#### [Records provided]
....

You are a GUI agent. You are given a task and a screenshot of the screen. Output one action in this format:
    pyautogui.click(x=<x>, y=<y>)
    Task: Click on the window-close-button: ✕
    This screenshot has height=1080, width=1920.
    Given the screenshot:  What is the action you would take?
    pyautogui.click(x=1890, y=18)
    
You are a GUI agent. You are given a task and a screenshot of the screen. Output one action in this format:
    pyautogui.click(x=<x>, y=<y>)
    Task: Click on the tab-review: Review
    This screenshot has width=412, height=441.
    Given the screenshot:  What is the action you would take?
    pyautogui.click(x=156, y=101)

....

#### [Task details]
Copy the whole listing above line for line, with no changes.

#### [Solution]
You are a GUI agent. You are given a task and a screenshot of the screen. Output one action in this format:
    pyautogui.click(x=<x>, y=<y>)
    Task: Click on the window-close-button: ✕
    This screenshot has height=1080, width=1920.
    Given the screenshot:  What is the action you would take?
    pyautogui.click(x=1890, y=18)
    
You are a GUI agent. You are given a task and a screenshot of the screen. Output one action in this format:
    pyautogui.click(x=<x>, y=<y>)
    Task: Click on the tab-review: Review
    This screenshot has width=412, height=441.
    Given the screenshot:  What is the action you would take?
    pyautogui.click(x=156, y=101)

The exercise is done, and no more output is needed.